Avis aux producteurs de Netflix: la vie d'Alexandre Dällenbach mérite bien un documentaire. Déjà, les paysages vaudraient le détour, entre le Valais, le Tessin, l'île de La Réunion et l'Italie. Mais pas seulement… Cerise sur le gâteau: il y a une fin heureuse.

Mais n'allons pas trop vite en besogne. C'est dans la Berne fédérale que Blick retrouve Alexandre Dällenbach, dans un petit café accompagné de sa femme. Le couple s'excuse à de nombreuses reprises de venir à deux mais il faut bien les comprendre, ils passent déjà si peu de temps ensemble. D'ailleurs, Mélanie repart tout bientôt pour La Réunion, histoire de déposer leurs quatre enfants et de récupérer Chantal, la mère d'Alexandre, direction Paris et les JO.

Le pentathlon moderne, qu’est-ce?

Comme son nom l’indique, le pentathlon moderne est un sport composé de cinq disciplines: l’escrime, la natation, l’équitation, le tir au pistolet (laser) et la course à pied. Les deux dernières disciplines sont combinées, un peu sur le modèle du biathlon.

Pour atteindre ces Jeux olympiques, Alexandre Dällenbach a décroché un sésame lors des Jeux Européens de Cracovie en 2023. À Paris, la compétition sera très relevée. Ils seront 36 pour trois places sur le podium. 44e du classement mondial, le Valaisan ne partira pas avec les faveurs de la cote. Mais au pentathlon moderne, tout est possible.

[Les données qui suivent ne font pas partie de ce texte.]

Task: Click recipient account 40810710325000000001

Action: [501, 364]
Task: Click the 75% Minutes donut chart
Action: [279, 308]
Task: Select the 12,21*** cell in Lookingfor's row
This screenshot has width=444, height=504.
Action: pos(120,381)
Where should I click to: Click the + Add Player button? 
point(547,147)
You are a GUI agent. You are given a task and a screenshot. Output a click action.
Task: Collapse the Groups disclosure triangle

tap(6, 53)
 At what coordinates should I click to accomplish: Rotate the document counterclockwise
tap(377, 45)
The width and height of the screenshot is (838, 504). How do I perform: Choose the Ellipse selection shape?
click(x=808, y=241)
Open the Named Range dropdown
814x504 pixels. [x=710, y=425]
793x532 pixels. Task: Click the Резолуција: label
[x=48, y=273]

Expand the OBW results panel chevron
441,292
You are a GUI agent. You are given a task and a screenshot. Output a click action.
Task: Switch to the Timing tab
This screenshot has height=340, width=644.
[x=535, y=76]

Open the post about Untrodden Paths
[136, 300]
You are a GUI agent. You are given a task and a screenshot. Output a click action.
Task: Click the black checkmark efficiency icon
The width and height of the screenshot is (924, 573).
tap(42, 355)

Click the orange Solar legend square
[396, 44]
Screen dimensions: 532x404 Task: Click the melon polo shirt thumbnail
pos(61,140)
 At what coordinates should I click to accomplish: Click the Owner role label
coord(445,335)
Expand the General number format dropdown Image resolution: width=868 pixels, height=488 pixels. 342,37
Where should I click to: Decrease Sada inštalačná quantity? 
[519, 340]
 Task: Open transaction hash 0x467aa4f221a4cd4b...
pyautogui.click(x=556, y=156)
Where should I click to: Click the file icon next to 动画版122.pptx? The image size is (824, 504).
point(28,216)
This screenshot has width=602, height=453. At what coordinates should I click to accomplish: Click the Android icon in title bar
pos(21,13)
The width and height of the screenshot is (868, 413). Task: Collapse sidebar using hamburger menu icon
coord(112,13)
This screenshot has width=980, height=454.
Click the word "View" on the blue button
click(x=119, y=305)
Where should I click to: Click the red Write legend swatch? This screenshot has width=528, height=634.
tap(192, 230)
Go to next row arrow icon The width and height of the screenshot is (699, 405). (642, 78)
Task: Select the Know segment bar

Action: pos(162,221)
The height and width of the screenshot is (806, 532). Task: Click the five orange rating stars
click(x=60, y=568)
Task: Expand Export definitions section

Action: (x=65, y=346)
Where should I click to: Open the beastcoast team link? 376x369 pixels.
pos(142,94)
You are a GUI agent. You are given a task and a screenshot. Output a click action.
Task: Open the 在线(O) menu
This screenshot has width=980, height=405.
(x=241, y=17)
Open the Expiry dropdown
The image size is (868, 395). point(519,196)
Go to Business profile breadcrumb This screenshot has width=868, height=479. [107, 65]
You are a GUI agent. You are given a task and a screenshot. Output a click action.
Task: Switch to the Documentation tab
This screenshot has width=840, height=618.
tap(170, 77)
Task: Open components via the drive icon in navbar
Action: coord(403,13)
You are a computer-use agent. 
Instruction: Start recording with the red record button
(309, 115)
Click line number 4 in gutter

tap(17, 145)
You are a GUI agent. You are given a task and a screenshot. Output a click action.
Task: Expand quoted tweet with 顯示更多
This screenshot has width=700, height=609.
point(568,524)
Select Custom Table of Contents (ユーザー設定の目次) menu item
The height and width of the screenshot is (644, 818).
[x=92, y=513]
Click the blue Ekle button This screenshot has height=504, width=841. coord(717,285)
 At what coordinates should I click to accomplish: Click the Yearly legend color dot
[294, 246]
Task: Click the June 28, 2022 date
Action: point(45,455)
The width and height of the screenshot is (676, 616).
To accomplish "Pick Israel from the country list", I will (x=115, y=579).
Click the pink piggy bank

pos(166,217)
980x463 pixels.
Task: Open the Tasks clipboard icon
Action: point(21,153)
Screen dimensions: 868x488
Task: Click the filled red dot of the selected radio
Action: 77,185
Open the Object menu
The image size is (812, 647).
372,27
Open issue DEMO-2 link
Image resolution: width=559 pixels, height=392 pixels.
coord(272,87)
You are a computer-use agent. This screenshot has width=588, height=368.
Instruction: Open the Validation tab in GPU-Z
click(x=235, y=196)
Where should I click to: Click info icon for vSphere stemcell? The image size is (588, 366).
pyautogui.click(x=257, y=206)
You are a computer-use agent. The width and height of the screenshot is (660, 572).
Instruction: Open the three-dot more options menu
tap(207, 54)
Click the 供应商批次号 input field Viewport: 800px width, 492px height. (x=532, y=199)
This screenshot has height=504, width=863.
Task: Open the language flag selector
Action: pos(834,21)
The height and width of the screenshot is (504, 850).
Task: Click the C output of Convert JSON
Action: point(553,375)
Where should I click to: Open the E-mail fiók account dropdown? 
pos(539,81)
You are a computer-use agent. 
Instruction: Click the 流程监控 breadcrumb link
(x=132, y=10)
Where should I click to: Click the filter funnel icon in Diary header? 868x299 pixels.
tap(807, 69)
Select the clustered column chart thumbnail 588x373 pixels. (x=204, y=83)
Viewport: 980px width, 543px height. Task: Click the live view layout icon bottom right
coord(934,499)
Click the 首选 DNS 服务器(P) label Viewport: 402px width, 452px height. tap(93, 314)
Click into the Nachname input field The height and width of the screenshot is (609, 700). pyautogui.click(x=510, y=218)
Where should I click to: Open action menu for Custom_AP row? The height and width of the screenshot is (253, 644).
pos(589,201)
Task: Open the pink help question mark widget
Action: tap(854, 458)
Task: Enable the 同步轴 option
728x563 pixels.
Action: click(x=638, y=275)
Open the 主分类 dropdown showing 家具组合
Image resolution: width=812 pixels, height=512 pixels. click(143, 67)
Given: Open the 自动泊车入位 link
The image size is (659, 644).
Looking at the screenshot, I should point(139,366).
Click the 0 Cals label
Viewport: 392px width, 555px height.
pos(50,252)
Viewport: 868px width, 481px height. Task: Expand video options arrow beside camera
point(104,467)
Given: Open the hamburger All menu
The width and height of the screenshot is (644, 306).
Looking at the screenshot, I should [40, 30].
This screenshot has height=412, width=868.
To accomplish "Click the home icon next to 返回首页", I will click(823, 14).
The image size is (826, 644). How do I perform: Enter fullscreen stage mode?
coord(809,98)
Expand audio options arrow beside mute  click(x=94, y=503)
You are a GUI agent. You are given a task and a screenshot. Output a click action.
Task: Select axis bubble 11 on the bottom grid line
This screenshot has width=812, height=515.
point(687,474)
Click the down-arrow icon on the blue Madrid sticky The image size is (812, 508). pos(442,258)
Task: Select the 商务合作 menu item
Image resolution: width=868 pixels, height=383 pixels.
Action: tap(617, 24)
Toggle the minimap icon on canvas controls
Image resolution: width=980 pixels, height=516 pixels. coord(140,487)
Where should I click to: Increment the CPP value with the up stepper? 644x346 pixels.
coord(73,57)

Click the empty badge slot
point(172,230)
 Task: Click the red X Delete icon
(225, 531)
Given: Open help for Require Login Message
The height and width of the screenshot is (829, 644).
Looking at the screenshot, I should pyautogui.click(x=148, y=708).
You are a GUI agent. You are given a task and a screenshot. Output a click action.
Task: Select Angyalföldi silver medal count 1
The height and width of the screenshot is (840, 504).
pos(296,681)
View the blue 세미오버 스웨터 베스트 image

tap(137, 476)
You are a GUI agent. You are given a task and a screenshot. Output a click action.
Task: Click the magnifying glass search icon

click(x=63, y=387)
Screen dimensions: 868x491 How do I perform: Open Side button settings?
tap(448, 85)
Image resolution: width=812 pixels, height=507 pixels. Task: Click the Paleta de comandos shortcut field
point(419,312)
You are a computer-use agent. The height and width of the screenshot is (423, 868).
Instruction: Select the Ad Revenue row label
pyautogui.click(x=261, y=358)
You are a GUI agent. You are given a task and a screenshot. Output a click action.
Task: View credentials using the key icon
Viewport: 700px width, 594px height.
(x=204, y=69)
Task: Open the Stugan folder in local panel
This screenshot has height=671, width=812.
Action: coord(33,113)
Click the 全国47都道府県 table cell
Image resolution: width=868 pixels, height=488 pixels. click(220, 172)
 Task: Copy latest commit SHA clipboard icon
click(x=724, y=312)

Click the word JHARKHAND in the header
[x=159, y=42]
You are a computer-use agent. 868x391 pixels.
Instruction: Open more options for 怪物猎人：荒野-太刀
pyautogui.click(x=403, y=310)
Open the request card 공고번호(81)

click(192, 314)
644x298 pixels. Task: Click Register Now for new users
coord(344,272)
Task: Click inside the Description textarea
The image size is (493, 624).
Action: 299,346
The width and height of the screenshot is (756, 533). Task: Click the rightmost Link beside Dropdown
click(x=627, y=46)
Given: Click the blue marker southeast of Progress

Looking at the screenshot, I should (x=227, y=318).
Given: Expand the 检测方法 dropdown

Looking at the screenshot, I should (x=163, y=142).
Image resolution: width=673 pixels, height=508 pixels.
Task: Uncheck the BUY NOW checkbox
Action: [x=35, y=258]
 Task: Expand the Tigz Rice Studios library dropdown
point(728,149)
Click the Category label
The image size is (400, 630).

Comme son nom l’indique, le pentathlon moderne est un sport composé de cinq disciplines: l’escrime, la natation, l’équitation, le tir au pistolet (laser) et la course à pied. Les deux dernières disciplines sont combinées, un peu sur le modèle du biathlon.

Pour atteindre ces Jeux olympiques, Alexandre Dällenbach a décroché un sésame lors des Jeux Européens de Cracovie en 2023. À Paris, la compétition sera très relevée. Ils seront 36 pour trois places sur le podium. 44e du classement mondial, le Valaisan ne partira pas avec les faveurs de la cote. Mais au pentathlon moderne, tout est possible.

Chantal Dällenbach-Fontaine, c'est d'elle que part l'histoire du pentathlète. Fin 1992, alors qu'Alexandre n'a que 1 an, elle se fait renverser par une moto et une barre en fer lui traverse le crâne. Elle reste trois mois dans le coma et, quand elle en sort, elle est dans un état végétatif et considérée comme handicapée à 100%. «Je me souviens qu'il y avait des moments où elle ne me reconnaissait pas. Pour un enfant, c'est vraiment dur», confie son fils.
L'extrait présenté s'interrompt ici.